Aller au contenu

Correspondance de Voltaire/1770/Lettre 7747

La bibliothèque libre.
Correspondance : année 1770GarnierŒuvres complètes de Voltaire, tome 46 (p. 526).
7747. — À M. SERVAN.
5 janvier.

Vous croyez bien, monsieur, que si j’avais été en vie, je vous aurais remercié le jour même que je reçus votre paquet. J’ai été dans un état bien déplorable ; mais je vous relis, et je me porte bien. Je me suis demandé à moi-même pourquoi tous les discours du chancelier d’Aguesseau me refroidissent, et pourquoi tout ce que vous écrivez m’échauffe : c’est que vous parlez du cœur, et qu’il ne parle que de l’esprit ; il est rhéteur, et vous êtes éloquent : c’est pourtant le premier homme qu’ait eu le parlement de Paris.

Vous avez tous deux traité l’article des spectacles. En vérité, la différence qui est entre vous et lui, c’est qu’il a traité ce sujet en pédant, et je crois, en lisant le peu que vous en avez dit, que vous avez fait quelque bonne tragédie.

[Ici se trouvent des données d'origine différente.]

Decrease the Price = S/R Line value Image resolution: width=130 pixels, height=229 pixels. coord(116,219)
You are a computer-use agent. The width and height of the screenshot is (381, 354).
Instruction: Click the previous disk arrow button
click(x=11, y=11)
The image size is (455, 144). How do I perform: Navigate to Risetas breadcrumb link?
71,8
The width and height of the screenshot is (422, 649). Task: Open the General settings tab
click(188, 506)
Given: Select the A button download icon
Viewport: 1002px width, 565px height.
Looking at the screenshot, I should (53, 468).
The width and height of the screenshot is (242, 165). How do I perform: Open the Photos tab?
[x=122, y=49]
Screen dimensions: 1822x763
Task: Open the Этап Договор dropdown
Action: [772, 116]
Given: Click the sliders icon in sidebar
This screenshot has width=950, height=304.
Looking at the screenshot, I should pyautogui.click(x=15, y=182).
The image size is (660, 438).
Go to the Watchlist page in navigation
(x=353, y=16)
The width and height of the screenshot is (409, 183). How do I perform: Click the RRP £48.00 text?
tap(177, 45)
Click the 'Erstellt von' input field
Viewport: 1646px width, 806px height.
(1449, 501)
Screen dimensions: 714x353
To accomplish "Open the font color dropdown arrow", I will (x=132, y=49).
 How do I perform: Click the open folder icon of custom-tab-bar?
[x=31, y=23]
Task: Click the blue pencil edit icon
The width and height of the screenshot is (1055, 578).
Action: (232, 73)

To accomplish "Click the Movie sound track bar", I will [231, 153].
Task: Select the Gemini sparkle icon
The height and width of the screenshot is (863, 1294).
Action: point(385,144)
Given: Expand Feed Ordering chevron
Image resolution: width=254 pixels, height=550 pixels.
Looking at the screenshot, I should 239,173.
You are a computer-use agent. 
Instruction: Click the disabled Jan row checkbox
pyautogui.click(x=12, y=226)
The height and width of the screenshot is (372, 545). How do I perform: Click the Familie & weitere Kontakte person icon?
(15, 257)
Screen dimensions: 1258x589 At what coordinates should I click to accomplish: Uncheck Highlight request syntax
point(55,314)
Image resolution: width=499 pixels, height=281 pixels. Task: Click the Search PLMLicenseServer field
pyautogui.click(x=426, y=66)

Je ne suis pas du tout honteux de ne pas mériter les éloges dont vous m’honorez. Je sais bien que personne ne peut aller au delà des bornes que la nature a prescrites à son talent. Il ne faut point rougir de n’avoir pas six pieds de haut quand on n’en a que cinq. Je n’ai jamais été où je voulais aller ; mais je suis né vif et sensible, et je le suis à soixante-seize ans comme à vingt-cinq. C’est cette sensibilité qui m’attache infiniment à vous, monsieur ; c’est elle qui me fait retrouver mon âme tout entière quand je lis vos lettres, dans lesquelles la vôtre se peint avec de si vives couleurs.

Courage, monsieur ; c’est à vous à signaler les abus de tout genre dont nous sommes environnés. Je vous demande pardon pour Gros-Jean, qui remontre à plus que son curé. Le même Gros-Jean a de grandes espérances en vous, et il est pénétré pour vous, monsieur, de tendresse et de respect.

Voltaire.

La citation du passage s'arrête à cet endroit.